• **Activity list**:
[1] Translate this sentence from the investment principles page into Spanish: "It has been well-documented that high costs erode long-term returns."
[2] Reproduce word for word the part of the investment principles page starting at "Our approach to" and ending at "resources, or commodities.".

• **Passage**:
================================

Our investment principles
At Moller Wealth Partners, we follow three investment principles that are critical to your success: Diversification, Minimized Costs and Discipline.
Our approach to portfolio diversification includes three strategies:
U.S. and international markets
Include “real” assets
Spread risk among
hundreds of companies
Over 70% of the global economy and 50% of the global stock market is outside of the U.S. Owning a globally diversified portfolio reflects this reality and may help smooth the ride for long-term investors.
Real estate (using investment vehicles known as Real Estate Investment Trusts—REITs), natural resources, or commodities.
By owning index-based mutual funds and exchange traded funds (ETFs), investor risk is spread among hundreds of companies within each fund.
It has been well-documented that high costs erode long-term returns. Most active mutual funds have annual expenses of 0.8% or more and very few outperform an index over a long time horizon. This is why we invest your money in passive funds that are intended to match the performance of an index and cost significantly less than active funds. Instead of hand-picking individual stocks, passive funds buy all the stocks that make up an asset class (or index). Using passive index funds allows you to keep more of the return that you earn.

================================

• **Provided material**:

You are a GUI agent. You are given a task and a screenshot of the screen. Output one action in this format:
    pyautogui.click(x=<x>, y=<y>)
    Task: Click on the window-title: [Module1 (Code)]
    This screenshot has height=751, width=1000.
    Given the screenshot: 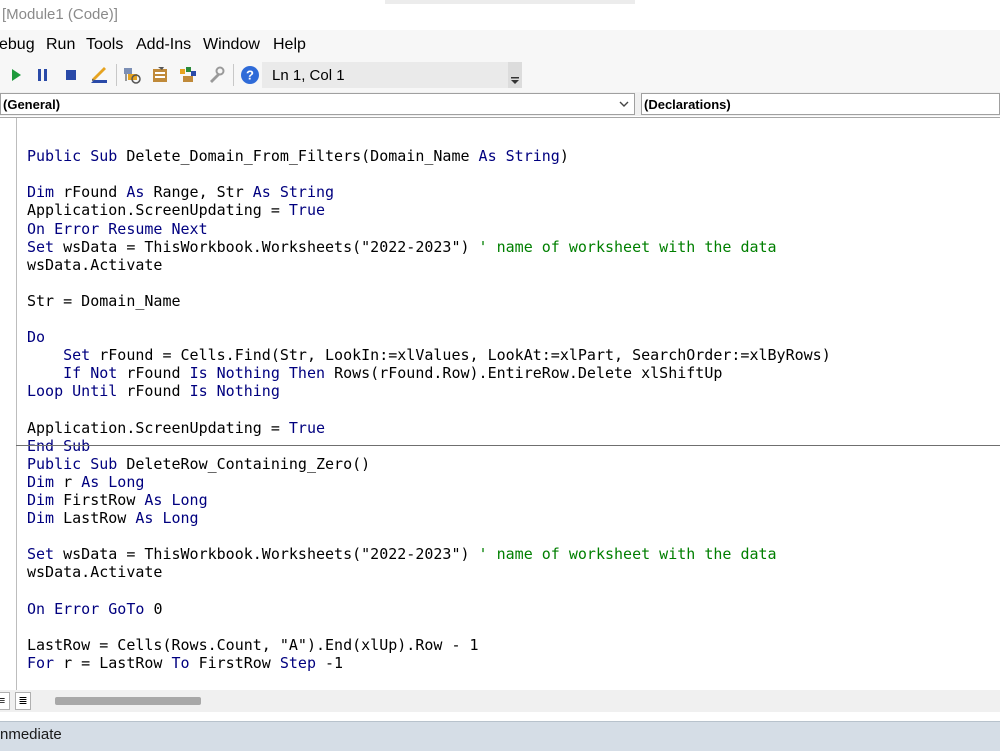 What is the action you would take?
    pyautogui.click(x=60, y=14)
    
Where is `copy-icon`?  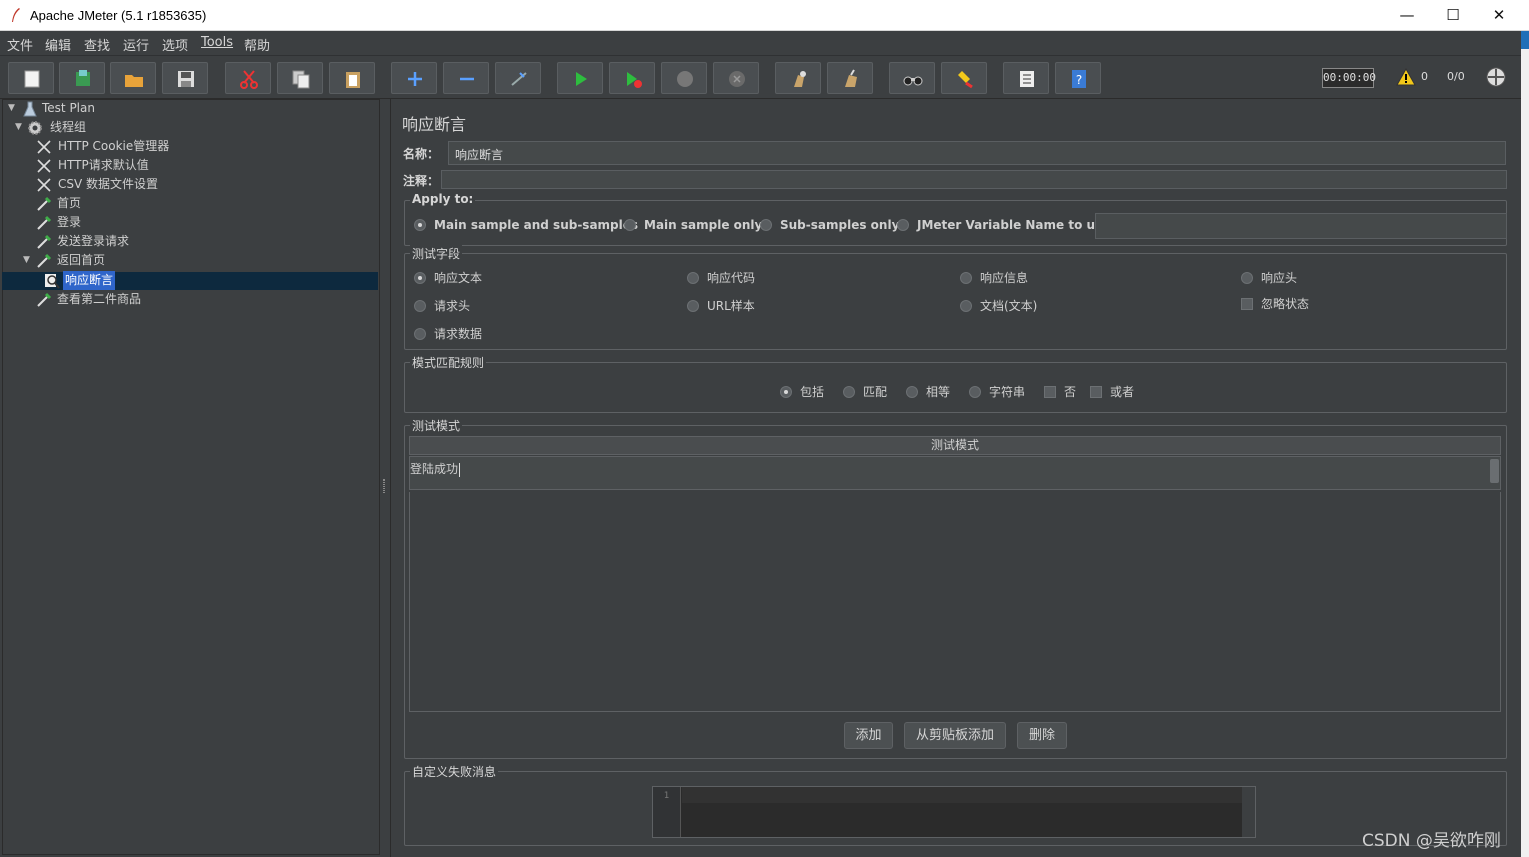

================================

• **Answers given**:
[1] Está bien documentado que los costos elevados erosionan los rendimientos a largo plazo.

[2]
Our approach to portfolio diversification includes three strategies:
U.S. and international markets
Include “real” assets
Spread risk among
hundreds of companies
Over 70% of the global economy and 50% of the global stock market is outside of the U.S. Owning a globally diversified portfolio reflects this reality and may help smooth the ride for long-term investors.
Real estate (using investment vehicles known as Real Estate Investment Trusts—REITs), natural resources, or commodities.